**Work request**
A faithful copy of all the data below, please; leave no line out.

Collected data entries

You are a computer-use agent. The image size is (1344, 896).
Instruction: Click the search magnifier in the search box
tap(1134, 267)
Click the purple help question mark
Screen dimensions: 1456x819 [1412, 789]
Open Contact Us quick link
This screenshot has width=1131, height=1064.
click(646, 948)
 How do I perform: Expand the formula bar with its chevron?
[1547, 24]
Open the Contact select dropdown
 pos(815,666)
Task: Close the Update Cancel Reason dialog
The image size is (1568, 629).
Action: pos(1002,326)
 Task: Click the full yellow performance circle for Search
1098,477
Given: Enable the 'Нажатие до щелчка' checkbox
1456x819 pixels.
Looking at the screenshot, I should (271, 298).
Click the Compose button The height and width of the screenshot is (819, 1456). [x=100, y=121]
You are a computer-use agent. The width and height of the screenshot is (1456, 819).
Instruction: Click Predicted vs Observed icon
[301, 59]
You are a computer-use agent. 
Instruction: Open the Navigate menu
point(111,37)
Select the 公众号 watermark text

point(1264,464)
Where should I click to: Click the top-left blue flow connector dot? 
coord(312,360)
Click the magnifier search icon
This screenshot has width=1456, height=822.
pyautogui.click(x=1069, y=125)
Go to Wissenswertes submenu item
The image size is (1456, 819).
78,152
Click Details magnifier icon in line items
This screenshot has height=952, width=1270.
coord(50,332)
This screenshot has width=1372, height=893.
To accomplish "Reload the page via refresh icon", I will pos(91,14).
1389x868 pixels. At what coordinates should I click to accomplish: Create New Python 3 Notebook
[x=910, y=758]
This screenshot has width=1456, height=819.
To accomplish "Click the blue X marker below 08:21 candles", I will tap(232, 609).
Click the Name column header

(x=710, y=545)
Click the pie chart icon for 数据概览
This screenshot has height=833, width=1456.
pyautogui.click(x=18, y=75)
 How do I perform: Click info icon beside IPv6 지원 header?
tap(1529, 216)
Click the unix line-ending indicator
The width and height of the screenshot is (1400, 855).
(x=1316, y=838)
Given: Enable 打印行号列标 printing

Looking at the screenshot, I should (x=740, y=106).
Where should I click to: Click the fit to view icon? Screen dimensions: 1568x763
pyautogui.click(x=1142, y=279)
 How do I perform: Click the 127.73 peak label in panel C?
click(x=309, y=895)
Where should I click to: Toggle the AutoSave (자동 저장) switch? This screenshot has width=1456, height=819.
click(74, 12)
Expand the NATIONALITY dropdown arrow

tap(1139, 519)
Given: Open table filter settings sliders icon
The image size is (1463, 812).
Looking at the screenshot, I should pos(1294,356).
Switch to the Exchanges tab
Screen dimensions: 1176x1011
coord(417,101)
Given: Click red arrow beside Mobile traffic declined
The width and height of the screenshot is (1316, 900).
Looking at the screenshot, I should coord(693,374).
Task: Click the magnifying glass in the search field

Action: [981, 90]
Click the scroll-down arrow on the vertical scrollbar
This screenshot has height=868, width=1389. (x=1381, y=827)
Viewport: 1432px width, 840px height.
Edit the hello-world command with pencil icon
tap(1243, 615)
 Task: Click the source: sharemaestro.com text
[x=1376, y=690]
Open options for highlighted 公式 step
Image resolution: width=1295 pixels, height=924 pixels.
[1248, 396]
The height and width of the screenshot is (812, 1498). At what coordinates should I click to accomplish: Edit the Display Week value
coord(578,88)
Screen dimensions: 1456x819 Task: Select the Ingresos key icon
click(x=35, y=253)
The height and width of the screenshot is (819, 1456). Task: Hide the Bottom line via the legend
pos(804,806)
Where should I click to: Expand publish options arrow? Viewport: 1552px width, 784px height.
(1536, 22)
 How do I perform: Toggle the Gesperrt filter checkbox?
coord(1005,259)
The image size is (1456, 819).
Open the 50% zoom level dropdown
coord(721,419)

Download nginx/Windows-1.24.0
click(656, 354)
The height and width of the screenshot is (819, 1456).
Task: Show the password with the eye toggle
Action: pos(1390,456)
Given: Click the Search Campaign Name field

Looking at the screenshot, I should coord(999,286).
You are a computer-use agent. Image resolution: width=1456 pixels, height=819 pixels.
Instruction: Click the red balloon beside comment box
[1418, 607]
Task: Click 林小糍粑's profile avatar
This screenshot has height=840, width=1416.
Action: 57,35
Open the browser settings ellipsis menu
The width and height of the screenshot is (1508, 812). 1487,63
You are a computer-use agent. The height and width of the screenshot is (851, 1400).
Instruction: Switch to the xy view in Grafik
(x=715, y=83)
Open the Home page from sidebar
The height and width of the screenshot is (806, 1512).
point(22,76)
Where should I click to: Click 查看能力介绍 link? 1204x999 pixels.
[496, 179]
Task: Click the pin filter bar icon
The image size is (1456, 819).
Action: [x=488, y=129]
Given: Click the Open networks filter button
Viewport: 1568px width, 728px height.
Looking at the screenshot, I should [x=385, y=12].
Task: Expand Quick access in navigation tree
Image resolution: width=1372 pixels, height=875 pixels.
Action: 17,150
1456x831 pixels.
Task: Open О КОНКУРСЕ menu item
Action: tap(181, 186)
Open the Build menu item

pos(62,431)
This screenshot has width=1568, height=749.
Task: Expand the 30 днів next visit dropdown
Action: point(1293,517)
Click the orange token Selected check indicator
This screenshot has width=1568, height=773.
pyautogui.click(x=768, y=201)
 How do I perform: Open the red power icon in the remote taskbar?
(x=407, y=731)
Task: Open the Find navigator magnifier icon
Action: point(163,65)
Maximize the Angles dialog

**Answer section**
You are a computer-use agent. The image size is (1344, 896).
Instruction: Click the search magnifier in the search box
tap(1134, 267)
Click the purple help question mark
Screen dimensions: 1456x819 [1412, 789]
Open Contact Us quick link
This screenshot has width=1131, height=1064.
click(646, 948)
 How do I perform: Expand the formula bar with its chevron?
[1547, 24]
Open the Contact select dropdown
 pos(815,666)
Task: Close the Update Cancel Reason dialog
The image size is (1568, 629).
Action: pos(1002,326)
 Task: Click the full yellow performance circle for Search
1098,477
Given: Enable the 'Нажатие до щелчка' checkbox
1456x819 pixels.
Looking at the screenshot, I should (271, 298).
Click the Compose button The height and width of the screenshot is (819, 1456). [x=100, y=121]
You are a computer-use agent. The width and height of the screenshot is (1456, 819).
Instruction: Click Predicted vs Observed icon
[301, 59]
You are a computer-use agent. 
Instruction: Open the Navigate menu
point(111,37)
Select the 公众号 watermark text

point(1264,464)
Where should I click to: Click the top-left blue flow connector dot? 
coord(312,360)
Click the magnifier search icon
This screenshot has width=1456, height=822.
pyautogui.click(x=1069, y=125)
Go to Wissenswertes submenu item
The image size is (1456, 819).
78,152
Click Details magnifier icon in line items
This screenshot has height=952, width=1270.
coord(50,332)
This screenshot has width=1372, height=893.
To accomplish "Reload the page via refresh icon", I will pos(91,14).
1389x868 pixels. At what coordinates should I click to accomplish: Create New Python 3 Notebook
[x=910, y=758]
This screenshot has width=1456, height=819.
To accomplish "Click the blue X marker below 08:21 candles", I will tap(232, 609).
Click the Name column header

(x=710, y=545)
Click the pie chart icon for 数据概览
This screenshot has height=833, width=1456.
pyautogui.click(x=18, y=75)
 How do I perform: Click info icon beside IPv6 지원 header?
tap(1529, 216)
Click the unix line-ending indicator
The width and height of the screenshot is (1400, 855).
(x=1316, y=838)
Given: Enable 打印行号列标 printing

Looking at the screenshot, I should (x=740, y=106).
Where should I click to: Click the fit to view icon? Screen dimensions: 1568x763
pyautogui.click(x=1142, y=279)
 How do I perform: Click the 127.73 peak label in panel C?
click(x=309, y=895)
Where should I click to: Toggle the AutoSave (자동 저장) switch? This screenshot has width=1456, height=819.
click(74, 12)
Expand the NATIONALITY dropdown arrow

tap(1139, 519)
Given: Open table filter settings sliders icon
The image size is (1463, 812).
Looking at the screenshot, I should pos(1294,356).
Switch to the Exchanges tab
Screen dimensions: 1176x1011
coord(417,101)
Given: Click red arrow beside Mobile traffic declined
The width and height of the screenshot is (1316, 900).
Looking at the screenshot, I should coord(693,374).
Task: Click the magnifying glass in the search field

Action: [981, 90]
Click the scroll-down arrow on the vertical scrollbar
This screenshot has height=868, width=1389. (x=1381, y=827)
Viewport: 1432px width, 840px height.
Edit the hello-world command with pencil icon
tap(1243, 615)
 Task: Click the source: sharemaestro.com text
[x=1376, y=690]
Open options for highlighted 公式 step
Image resolution: width=1295 pixels, height=924 pixels.
[1248, 396]
The height and width of the screenshot is (812, 1498). At what coordinates should I click to accomplish: Edit the Display Week value
coord(578,88)
Screen dimensions: 1456x819 Task: Select the Ingresos key icon
click(x=35, y=253)
The height and width of the screenshot is (819, 1456). Task: Hide the Bottom line via the legend
pos(804,806)
Where should I click to: Expand publish options arrow? Viewport: 1552px width, 784px height.
(1536, 22)
 How do I perform: Toggle the Gesperrt filter checkbox?
coord(1005,259)
The image size is (1456, 819).
Open the 50% zoom level dropdown
coord(721,419)

Download nginx/Windows-1.24.0
click(656, 354)
The height and width of the screenshot is (819, 1456).
Task: Show the password with the eye toggle
Action: pos(1390,456)
Given: Click the Search Campaign Name field

Looking at the screenshot, I should coord(999,286).
You are a computer-use agent. Image resolution: width=1456 pixels, height=819 pixels.
Instruction: Click the red balloon beside comment box
[1418, 607]
Task: Click 林小糍粑's profile avatar
This screenshot has height=840, width=1416.
Action: 57,35
Open the browser settings ellipsis menu
The width and height of the screenshot is (1508, 812). 1487,63
You are a computer-use agent. The height and width of the screenshot is (851, 1400).
Instruction: Switch to the xy view in Grafik
(x=715, y=83)
Open the Home page from sidebar
The height and width of the screenshot is (806, 1512).
point(22,76)
Where should I click to: Click 查看能力介绍 link? 1204x999 pixels.
[496, 179]
Task: Click the pin filter bar icon
The image size is (1456, 819).
Action: [x=488, y=129]
Given: Click the Open networks filter button
Viewport: 1568px width, 728px height.
Looking at the screenshot, I should [x=385, y=12].
Task: Expand Quick access in navigation tree
Image resolution: width=1372 pixels, height=875 pixels.
Action: 17,150
1456x831 pixels.
Task: Open О КОНКУРСЕ menu item
Action: tap(181, 186)
Open the Build menu item

pos(62,431)
This screenshot has width=1568, height=749.
Task: Expand the 30 днів next visit dropdown
Action: point(1293,517)
Click the orange token Selected check indicator
This screenshot has width=1568, height=773.
pyautogui.click(x=768, y=201)
 How do I perform: Open the red power icon in the remote taskbar?
(x=407, y=731)
Task: Open the Find navigator magnifier icon
Action: point(163,65)
Maximize the Angles dialog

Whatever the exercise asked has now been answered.